Solved – Update of the cell state functions in LSTM RNNs – Interplay of sigmoid and tanh

artificial intelligencelstmmachine learningneural networksrecurrent neural network

In trying to get some sort of intuition into what goes on inside an LSTM, there is a step that has the potential to make things fall in place nicely.

Here is a diagram from this tutorial illustrating the step in question with nomenclature notes added (feel free to correct mistakes):

enter image description here

I understand $[h_{t-1}, x_t]$ as the vector (or matrix (?)) concatenating the previous activation layer or output $(h_{t-1})$ and the new input $x_t$, while sigma $(\sigma)$ stands for sigmoid activation. $\tilde C_t$ is the update gate (?) or proposed new cell state.

I presume that $\otimes$ in the diagram (minor design differences aside) is the Hadamard product.

Both $\sigma$ in the $i_t$ equation, and $\tanh$ in the $\tilde C_t$ formula take in the concatenated vector $[h_{t-1},x_t]$ with learned weights and biases.

The question is:

What is the intuition of the purpose behind obtaining the sigmoid
activation and the tanh activation of the same vector, and then
combining them through the element-wise multiplication (Hadamard)?

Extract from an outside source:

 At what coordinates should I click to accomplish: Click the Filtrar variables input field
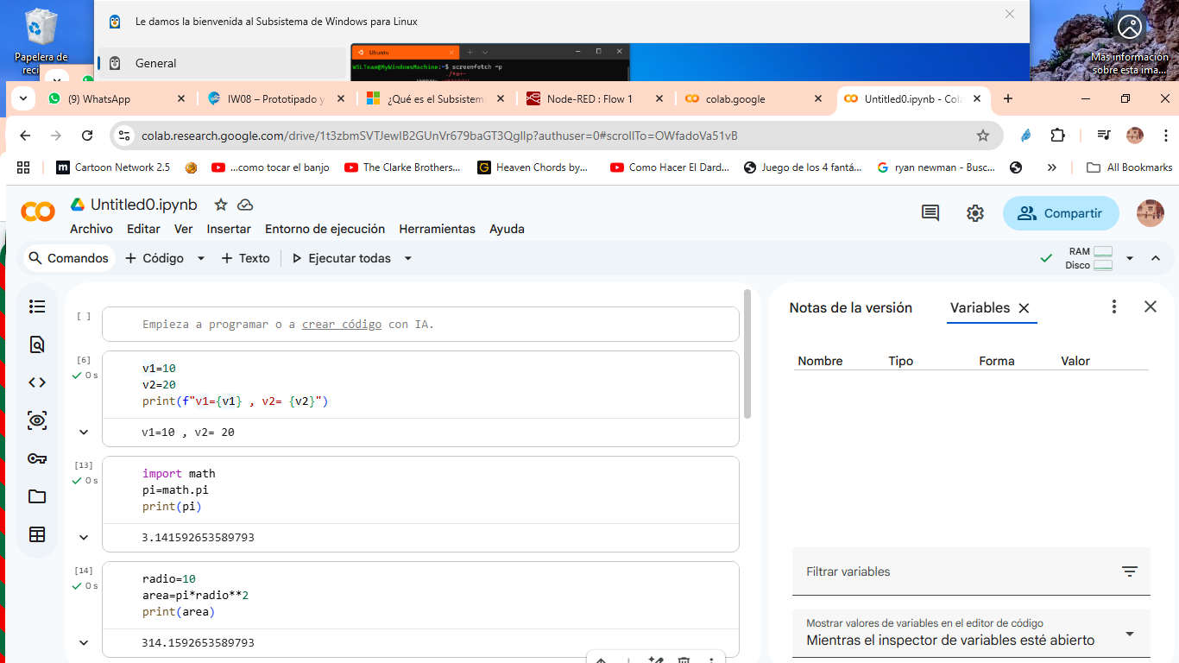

I see that sigmoid provides a weight for each element of the vector, but what is the purpose / convenience / usefulness in using $\tanh$? In part the answer lies in minimizing the vanishing gradient problem, but there are more patterns and ideas behind the $\sigma / \tanh$ interplay.

For instance, in this Quota answer:

When the portion of signal arrives, the gate regulates which parts of the signal should be allowed into the unit and how much of those parts should be allowed. That’s why the gates use sigmoid activation function which takes values from 0 to 1 and not tanh (-1 to 1), because it functions like a filter.

… this concepts seem to fall in place.

Best Answer

  • sigmoid squashes into the range 0 .. 1. The output of a sigmoid is like a binary on/off. But a binary on/off is not differentiable, cannot learn through back-propagation, so we 'soften' the binary on/off 0/1, to a sigmoid, which is differentiable
  • the tanh is the actual updates that we want to apply, everywhere that the sigmoid is outputting 1, or near to 1. tanh squashes into the range -1 .. 1. It can be negative as well as positive, since we might wish to apply negative changes to the cell state.